During the 1990s a significant collaborative effort between representatives of the worlds of technology, law, and government was focussed on establishing a framework for a public key infrastructure to be able to support commercial and government transactions. One of the many results of this activity was a document Internet X.509 Public Key Infrastructure Certificate Policy and Certification Practices Framework, last published as RFC 3647 in 2003:
"This document presents a framework to assist the writers of certificate policies or certification practice statements for participants within public key infrastructures, such as certification authorities, policy authorities, and communities of interest that wish to rely on certificates. In particular, the framework provides a comprehensive list of topics that potentially (at the writer's discretion) need to be covered in a certificate policy or a certification practice statement."
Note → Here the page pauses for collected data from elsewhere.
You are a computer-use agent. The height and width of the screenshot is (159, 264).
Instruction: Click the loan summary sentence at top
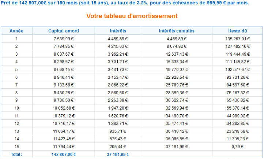[125, 3]
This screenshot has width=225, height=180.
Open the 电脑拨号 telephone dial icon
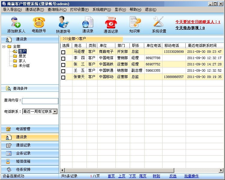coord(39,23)
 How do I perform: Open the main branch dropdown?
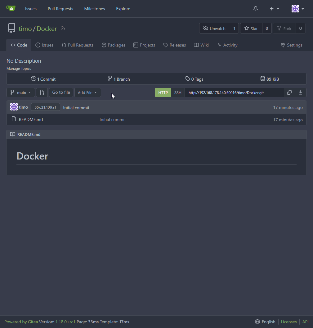coord(20,92)
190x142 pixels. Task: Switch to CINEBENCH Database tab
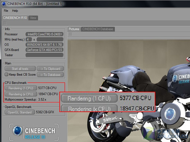pyautogui.click(x=98, y=29)
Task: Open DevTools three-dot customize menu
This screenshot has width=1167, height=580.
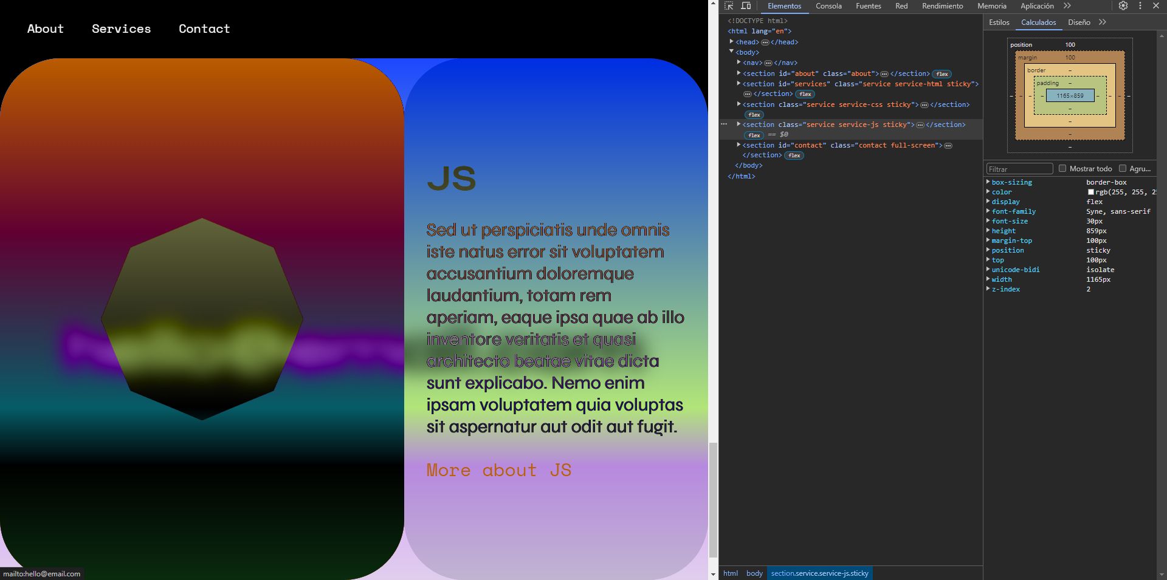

By analogy with this document, one can imagine the following definitions, transliterated from the world of certificates into OpenID language:
OpenID Policy - A named set of rules that indicates the applicability of an OpenID to a particular community and/or class of application with common security requirements. For example, a particular OpenID Policy might indicate applicability of a type of OpenID to the authentication of parties engaging in transactions for the trading of goods or services within a given price range.
Ideally, a small set of OpenID Policies that represent the applicabilities of OpenIDs issued by many of the OpenID identity providers could be agreed and published. If an OpenID identity provider lists the OpenID Policies for which it issued OpenIDs, both end users and relying parties could use this to quickly determine whether a particular OpenID identity provider is suitable for their intended use.
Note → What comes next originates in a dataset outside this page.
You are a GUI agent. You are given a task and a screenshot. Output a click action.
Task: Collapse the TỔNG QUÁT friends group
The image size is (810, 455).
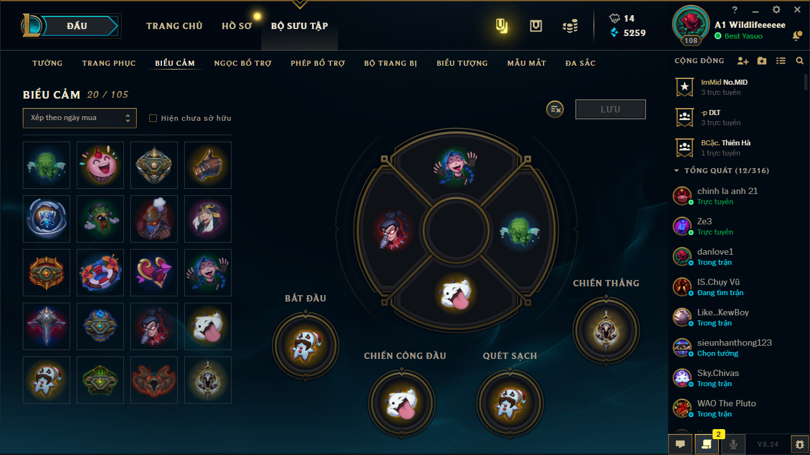click(677, 171)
Each OpenID Policy would have its own URI, and the URIs identifying the OpenID Policies governing the use of a particular OpenID could be an attribute of that OpenID, and be provided to a relying party. The relying party could use this information to differentiate between different classes of OpenIDs issued by an identity provider trusted by that relying party.
OpenID Enrollment Practice Statement (OEPS) - A statement of the practices that an Identity Provider (OP) employs in issuing and managing OpenIDs for End Users.
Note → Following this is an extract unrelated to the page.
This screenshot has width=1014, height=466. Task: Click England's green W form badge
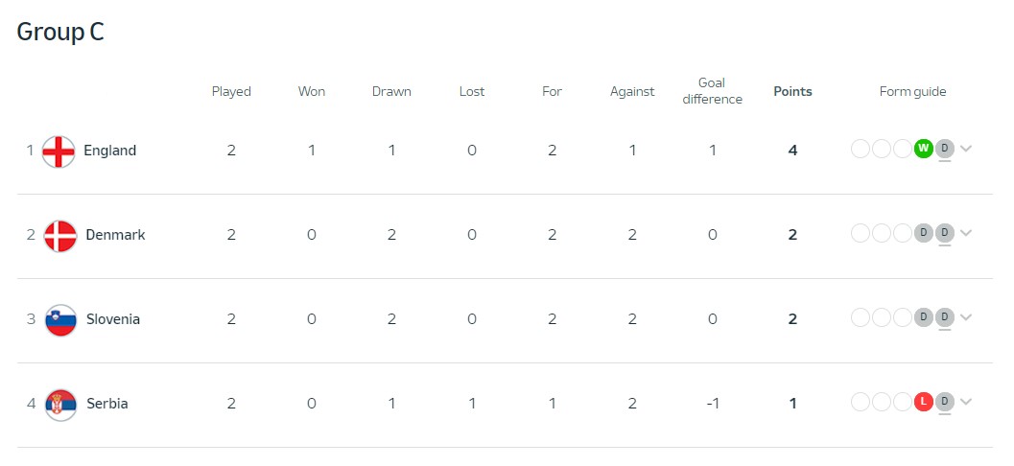coord(924,149)

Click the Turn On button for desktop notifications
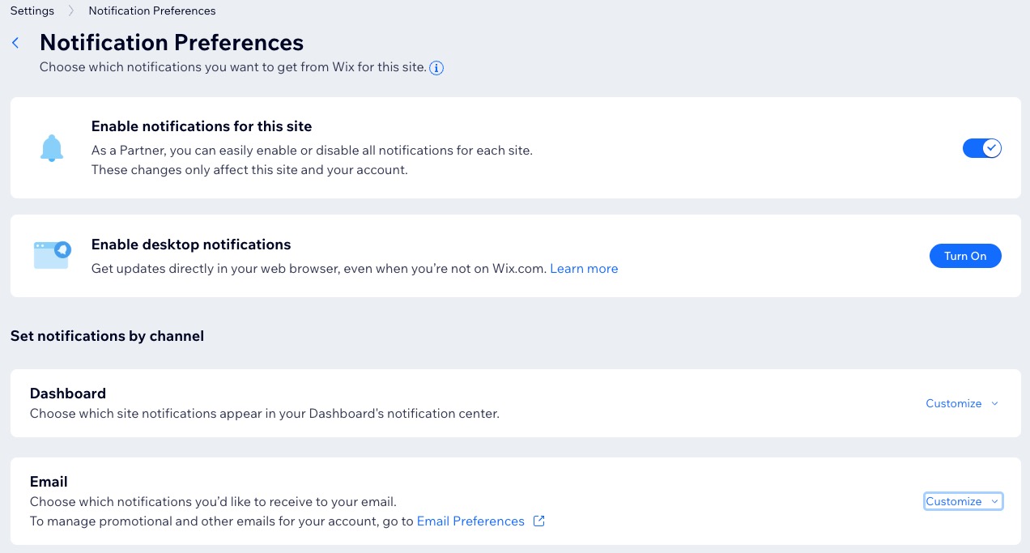pyautogui.click(x=965, y=255)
If an OpenID Policy specifies the WHAT, the OEPS describes the HOW. Each OpenID identity provider would likely have a unique OEPS.
An OEPS might contain a list of OpenID Policies supported by that OP, and for each, include "a set of provisions that contains statements responding to that policy by filling in details not stipulated in that policy or expressly left to the discretion of the OP", that state how the OP implements the requirements of that OpenID Policy. It might also contain statements of the enrollment and management practices of the OP, regardless of any particular OpenID Policy.
This OEPS is of particular interest to a relying party to determine whether to add the identity provider to its trusted provider set. If there is a contractual relationship between the identity provider and the relying party, this OEPS might be referenced in the contract.
Sections 4 and 6 of RFC 3647 give a recommended outline of a certificate practice statement, of which the major areas are:
1. Introduction
2. Publication and Repository
3. Identification and Authentication
4. Certificate Life-Cycle Operational Requirements
5. Facilities, Management, and Operational Controls
6. Technical Security Controls
7. Certificate, CRL, and OCSP Profile
8. Compliance audit
9. Other Business and Legal Matters
It would be an interesting exercise to map the full outline of topic areas into OpenID concepts, and a similar process could also be followed for mapping into the InfoCard metasystem concepts. Potentially a common subset of enrollment, operational and business/legal topics of consideration could be identified, so that this subset is applicable to consideration in any of the PKI-based, federated and user-centric identity management environments.